On March 19, 2021, Harris signed a one-year contract with the Atlanta Falcons. He entered the 2021 season as the Falcons' starting free safety. Harris suffered a torn pectoral in Week 14 and was placed on season-ending injured reserve. He finished the season with 64 tackles and eight passes defensed through 12 starts.

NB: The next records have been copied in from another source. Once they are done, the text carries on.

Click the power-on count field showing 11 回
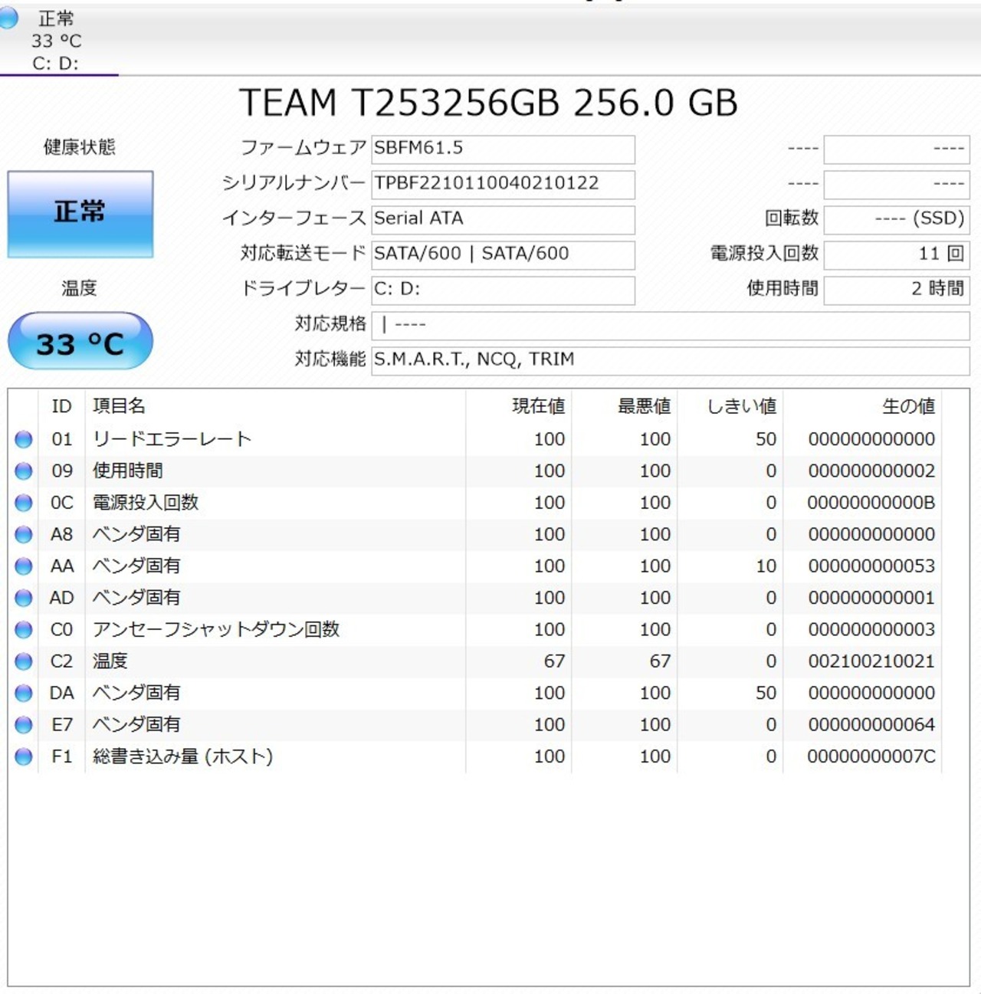The image size is (981, 994). coord(896,254)
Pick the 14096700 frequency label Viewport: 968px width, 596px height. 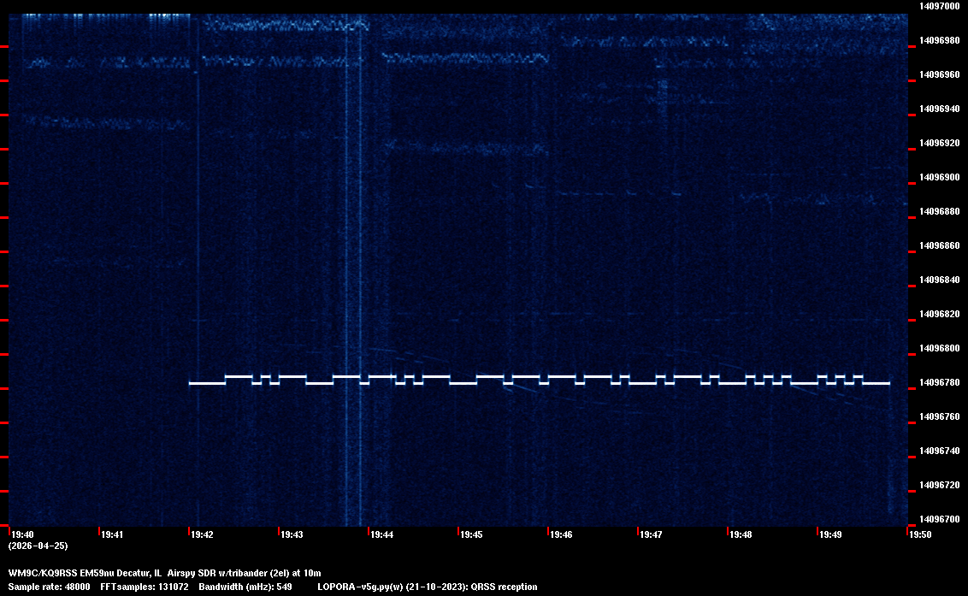tap(939, 519)
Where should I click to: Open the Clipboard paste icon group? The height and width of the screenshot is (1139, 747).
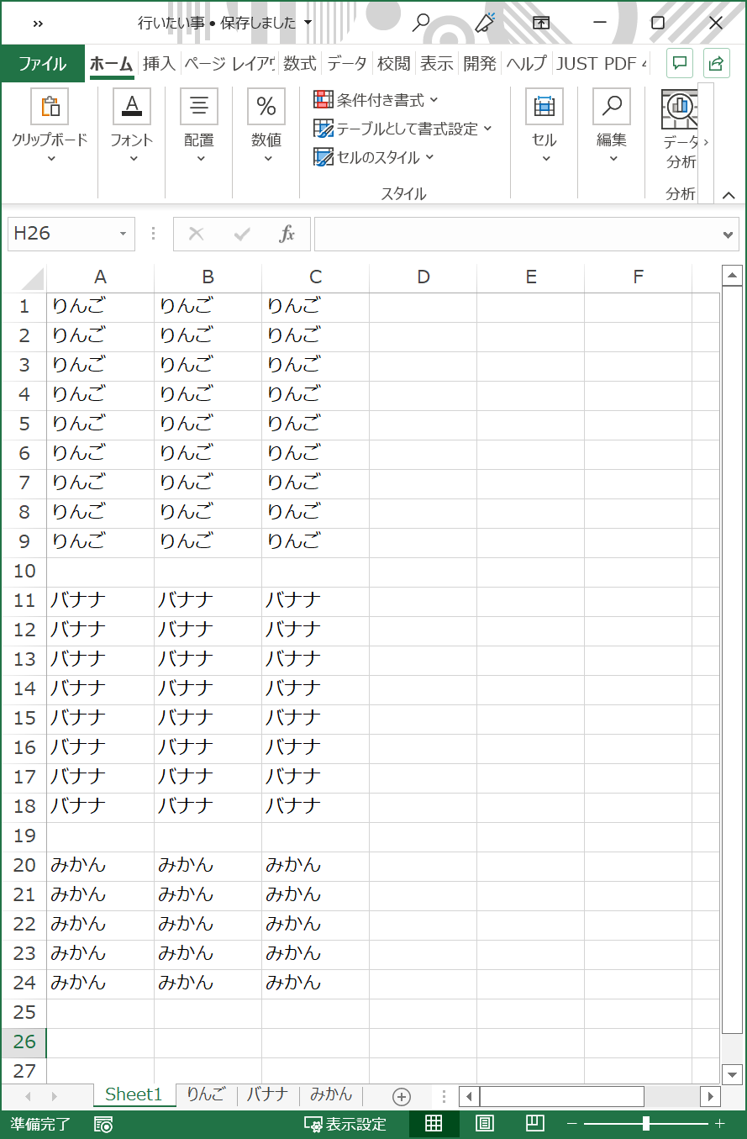(x=50, y=108)
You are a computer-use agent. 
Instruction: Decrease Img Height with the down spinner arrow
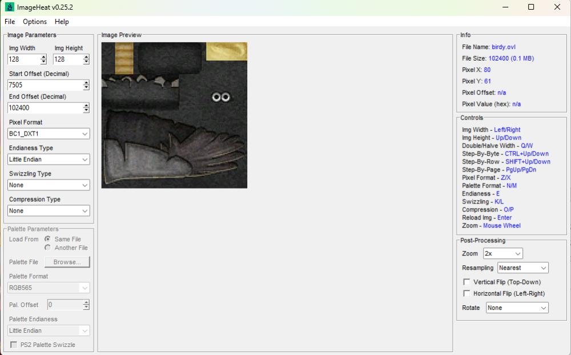[86, 62]
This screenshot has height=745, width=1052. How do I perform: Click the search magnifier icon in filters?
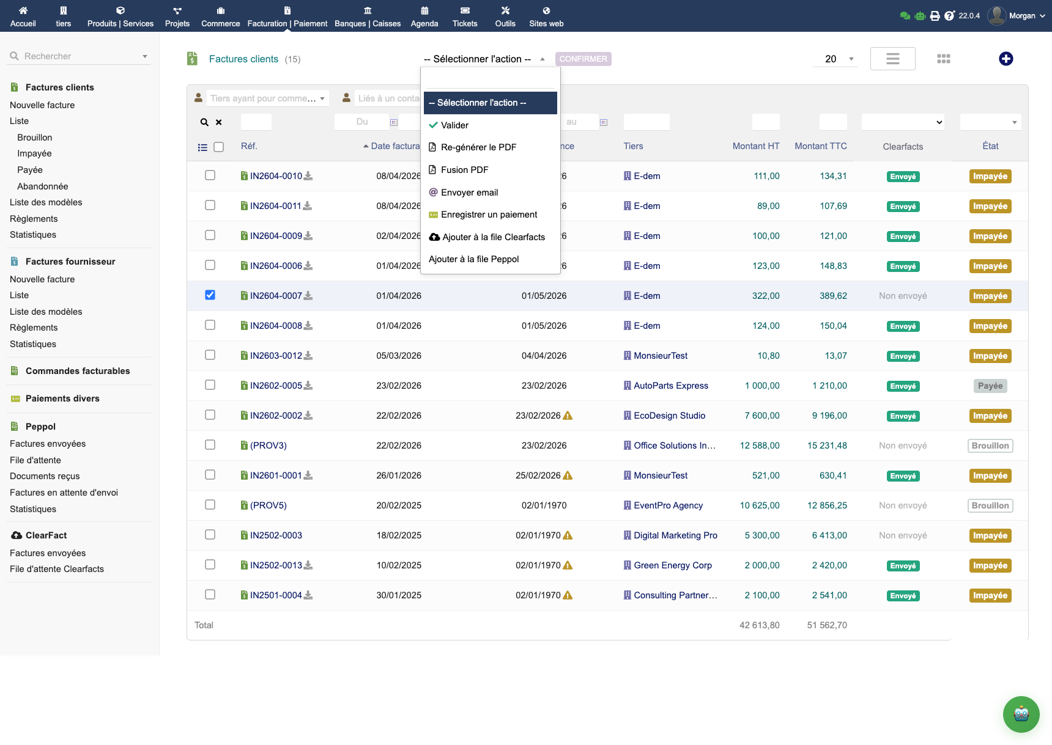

On March 25, 2022, Harris re-signed with the Falcons on a one-year contract.

===San Francisco 49ers===
On November 28, 2023, Harris was signed to the practice squad of the San Francisco 49ers. He signed a reserve/future contract with San Francisco on February 13, 2024. He was released by the 49ers on August 7.

==Coaching career==
On June 30, 2025, Harris was hired to serve as the head football coach at Gulf Breeze High School in Gulf Breeze, Florida.

==NFL career statistics==

Legend
| Bold | Career high |

Year: Team; Games; Tackles; Interceptions; Fumbles
GP: GS; Cmb; Solo; Ast; Sck; TFL; Int; Yds; TD; Lng; PD; FF; FR; Yds; TD
2016: NOR; 4; 0; 1; 1; 0; 0.0; 0; 0; 0; 0; 0; 0; 0; 0; 0; 0
2017: OAK; 15; 0; 5; 4; 1; 0.0; 0; 0; 0; 0; 0; 0; 0; 0; 0; 0
2018: OAK; 16; 4; 49; 36; 13; 0.0; 2; 2; 22; 0; 21; 7; 0; 0; 0; 0
2019: OAK; 16; 14; 74; 64; 10; 0.0; 1; 3; 145; 2; 59; 8; 0; 0; 0; 0
2020: LVR; 14; 12; 61; 44; 17; 0.0; 1; 0; 0; 0; 0; 5; 1; 0; 0; 0
2021: ATL; 12; 12; 64; 46; 18; 0.5; 3; 0; 0; 0; 0; 8; 0; 0; 0; 0
2022: ATL; 14; 1; 13; 7; 6; 0.0; 0; 0; 0; 0; 0; 0; 0; 0; 0; 0
2023: SFO; 3; 0; 0; 0; 0; 0.0; 0; 0; 0; 0; 0; 0; 0; 0; 0; 0
94; 43; 267; 202; 65; 0.5; 7; 5; 167; 2; 59; 28; 1; 0; 0; 0

==Personal life==
Harris is married to Theresa Harris, whom he met in New Oxford High School. They have four children: Ellis, Esme, and twin sons, Isaiah and Elijah, who were born in the summer of 2013. As of July 2025 he is the head coach for the Gulf Breeze High School football team in Gulf Breeze Florida.